With all the controversy surrounding Ann Coulter's new book "Godless: The Church of Liberalism," some might overlook important substantive points she has made.
Critics may say, "Precisely. That's our complaint with Ann. Her insulting remarks deflect attention from the points she's trying to make."
Not so fast. Whether she intended it this way or not, the "harsh" remarks she made in the book have proven one of her theses in a way the book alone could not have done -- at least not as effectively.
She contends that liberals have employed certain "human shields" to advance their unpopular arguments, especially those pertaining to the war on terror. These people have either earned respect, like military heroes, or become sympathetic figures through personal tragedy, like Cindy Sheehan and the widows of 9/11 victims.
As a result of their status, these individuals are entitled to say anything they want, not just as a matter of free speech, which no one would dispute, but with full immunity from criticism. Their actions and statements cannot be challenged, no matter how ludicrous, no matter how destructive.
The New York Times columnist Maureen Dowd said as much when she wrote that it's "inhumane" for Bush not "to understand that the moral authority of parents who bury children killed in Iraq is absolute" (cited by Coulter, p. 127).
Sorry, but that presumably well-meaning statement is just flat wrong, and wrongheaded. If it were true, we could delegate authority over the nuclear "football" to grieving parents of soldiers killed in action and let them unleash our ICBMs (intercontinental ballistic missiles) on suspected terrorist strongholds. Forget "collateral damage," their moral authority is absolute.
Let's start out with the truism that Cindy Sheehan and the 9/11 widows are entitled to an abundance of sympathy because of their losses. Perhaps they should even be given some slack for saying offensive things in the height of their grief.
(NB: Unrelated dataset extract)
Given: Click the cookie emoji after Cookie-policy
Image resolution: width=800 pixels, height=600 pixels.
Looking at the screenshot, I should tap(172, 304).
But what about when they deliberately and repeatedly inject themselves into the public vortex by issuing vitriolic, malicious slander against the president of the United States, such as calling President Bush a terrorist, or embracing foreign, America-hating dictators like Hugo Chavez? Do Americans have a right to call them on it? Can Sheehan or the "Jersey Girls" say anything, no matter how detrimental to America's image or national interest, without fear of contradiction?
Should we nod with feigned approval at the irresponsible statements of Congressman John Murtha or Senator John Kerry because they were in combat? Conversely, should those with no military background be foreclosed from the public debate on the war, as "chicken hawks"? Preposterously, liberals answer yes to both questions.
But the more important point is: Liberals don't really believe that the opinions of veterans or family members of war victims are entitled to deference or "absolute moral authority."
As usual, the liberals' outrage is highly selective. It is not the people or their circumstances that are sacrosanct, but their liberal positions. Liberals accorded none of their precious war-hero deference to John O'Neill and the Swift Boat Veterans for Truth. Indeed, they called them liars -- when they weren't -- and much worse. They have savaged combat-decorated Marine Ollie North. They have no use for retired generals supporting Defense Secretary Donald Rumsfeld. Not on their lives would they defend 9/11 widows or mothers of war victims in support of President Bush's war effort.
Nor is it harshness, offensiveness or insulting tones that bother them; otherwise, they'd have to denounce 90 percent of the Democratic Party's leadership for the vicious slander they've hurled at George W. Bush for six years or at Justice Clarence Thomas. They would excommunicate from their movement cartoonists for their racist depictions of Secretary of State Condoleezza Rice. They would condemn Michael Moore and the entire lineup at Air America. And they would be outraged at the defamatory drumbeat against Ann Coulter herself and portray her as a victim. One major newspaper called her book "pornography," a magazine called for her to kill herself, a major news anchor said she had trampled on something "sacred," and New York Daily News featured her on the cover as "Coulter the Cruel."
Coulter's comments pale in comparison to the nastiness that routinely comes out of liberals' mouths about conservatives, as when Sen. Harry Reid called President Bush a liar and Alan Greenspan a hack. So please, spare us the indignation.
What really bothers most liberals is not Ann Coulter's tone, but the substance of her criticisms. You dare not challenge liberal orthodoxy; otherwise, you are fair game for the very kind of mistreatment, abuse and intolerance they profess to decry in others. All of which further proves the thesis of Ann's book: Liberalism is a religion whose sacred tenets may not be challenged; for some, it might even be a cult.